Arseam

International Journal of Education & Applied Sciences Research

OPTIMIZING DEEP REINFORCEMENT LEARNING FOR BOARD GAMES: A COMPARATIVE STUDY OF DQN AND PPO ON LUDO WITH STRUCTURED STATE ENCODING

Dr. S.K. Manju Bargavi, Adithya Tej BM, Abhishek Sharma, Addwin Antony Stephen, Deekshith Gowda R, Nitin Rajgor

Dr. S.K. Manju Bargavi, Professor, Department of Computer Science & IT, Jain (Deemed-To-Be-University), Bangalore, India

Adithya Tej BM, Abhishek Sharma, Addwin Antony Stephen, Deekshith Gowda R, Nitin Rajgor, Department of Computer Science & IT, JAIN UNIVERSITY, Bengaluru, India

DOI : https://doi.org/10.5281/zenodo.20110738 Page No : 20-24

Published Online : 2026-05-10

Download Full Article : PDF Check for Updates

ABSTRACT

Ludo presents an interesting testbed for reinforcement learning research: its state space sits at roughly 10^22 possible configurations, placing it in the same ballpark as Backgammon, while the mandatory dice roll at the start of every turn introduces a layer of stochastic uncertainty that purely deterministic games such as Chess or Go do not have. The only prior RL study specifically targeting Ludo—Alhajry, Alvi, and Ahmed (IEEE CIG 2012)—trained TD(λ) and Q-Learning agents over flat 240-dimensional state vectors and documented win rates of 66% against random opponents and 30% against an expert player. Our work revisits this benchmark with two considerably more modern deep RL algorithms: a Double Dueling DQN incorporating Prioritized Experience Replay, and PPO trained concurrently across eight parallel environments. We additionally introduce a structured four-channel CNN state encoding that treats token positions as spatial layout on the board rather than as a concatenated flat vector. Keeping the same expert opponent and the exact reward values from the 2012 paper, our strongest configuration—PPO paired with the structured CNN encoder—attains 83.7% against random and 42.3% against the expert, representing gains of 17.7 and 12.3 percentage points respectively. An ablation study shows that the CNN encoding alone accounts for roughly half of this improvement, independent of which algorithm is used. All code, training scripts, and evaluation tools are publicly available.

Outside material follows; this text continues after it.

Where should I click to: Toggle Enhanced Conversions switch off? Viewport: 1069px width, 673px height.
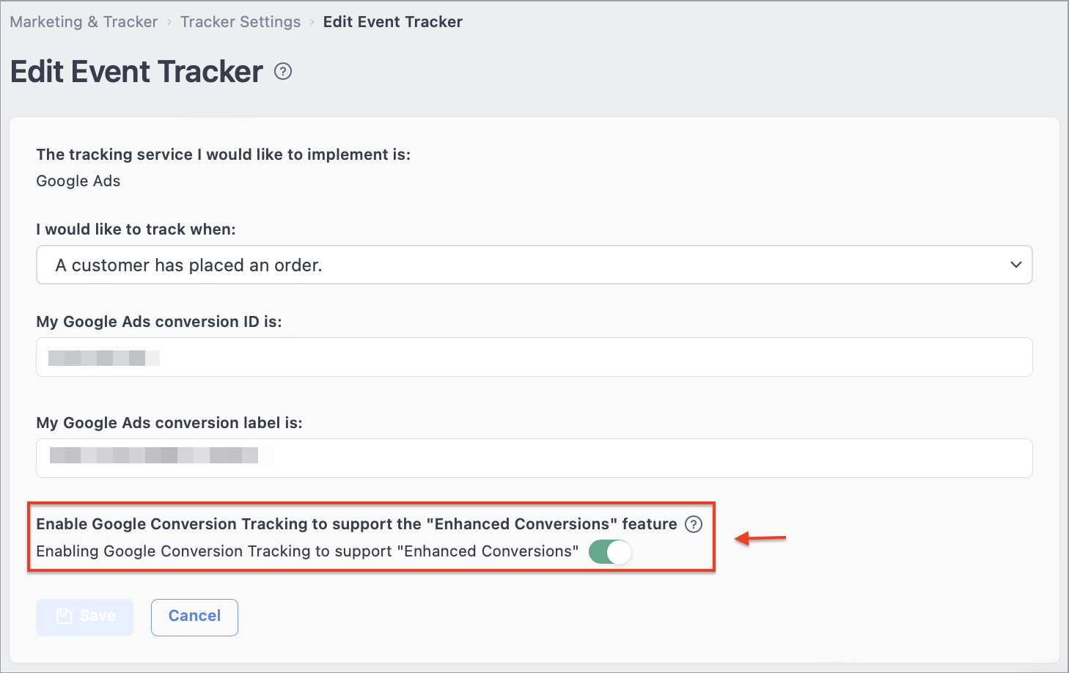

Keywords—Deep Reinforcement Learning; Ludo; DQN; PPO; CNN Encoding; Board Game AI; Reward Shaping; Ablation Study

References

[1] M. Alhajry, F. Alvi, and M. Ahmed, "TD(lambda) and Q-Learning Based Ludo Players," in Proc. IEEE Conf. Comput. Intell. Games (CIG), Granada, Spain, 2012, pp. 83-90.

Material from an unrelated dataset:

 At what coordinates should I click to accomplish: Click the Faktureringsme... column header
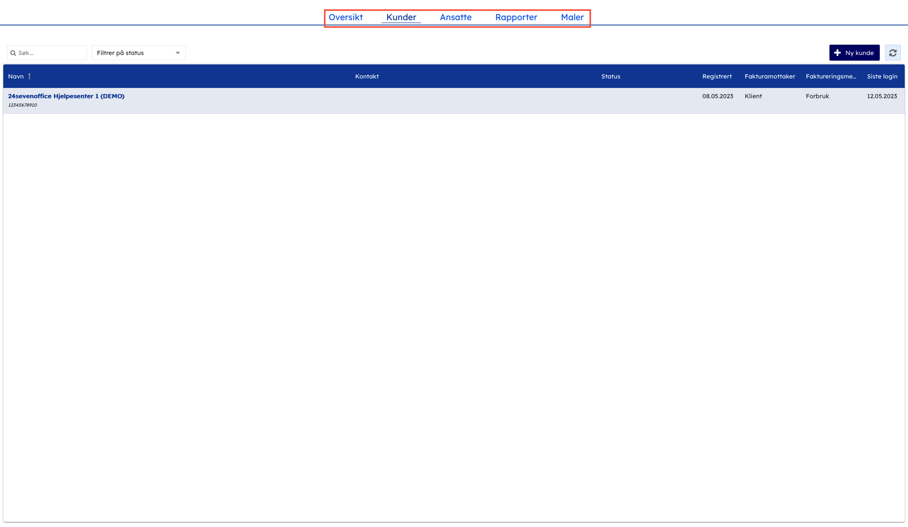[830, 76]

[2] D. Silver, T. Hubert, J. Schrittwieser et al., "A general reinforcement learning algorithm that masters Chess, Shogi, and Go through self-play," Science, vol. 362, no. 6419, pp. 1140-1144, Dec. 2018.

[3] F. Alvi and M. Ahmed, "Complexity Analysis and Playing Strategies for Ludo and its Variant Race Games," in Proc. IEEE Conf. Comput. Intell. Games (CIG), Seoul, South Korea, 2011, pp. 134-141.

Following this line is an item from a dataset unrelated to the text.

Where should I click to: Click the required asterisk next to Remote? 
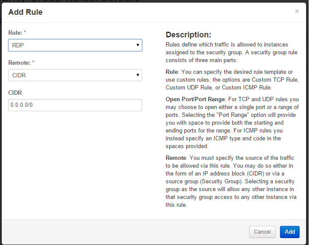tap(33, 63)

[4] V. Mnih, K. Kavukcuoglu, D. Silver et al., "Human-level control through deep reinforcement learning," Nature, vol. 518, no. 7540, pp. 529-533, Feb. 2015.

[5] H. van Hasselt, A. Guez, and D. Silver, "Deep reinforcement learning with Double Q-learning," in Proc. 30th AAAI Conf. Artif. Intell., Phoenix, AZ, 2016, pp. 2094-2100.

[6] Z. Wang, T. Schaul, M. Hessel, H. van Hasselt, M. Lanctot, and N. de Freitas, "Dueling network architectures for deep reinforcement learning," in Proc. 33rd ICML, New York, NY, 2016, pp. 1995-2003.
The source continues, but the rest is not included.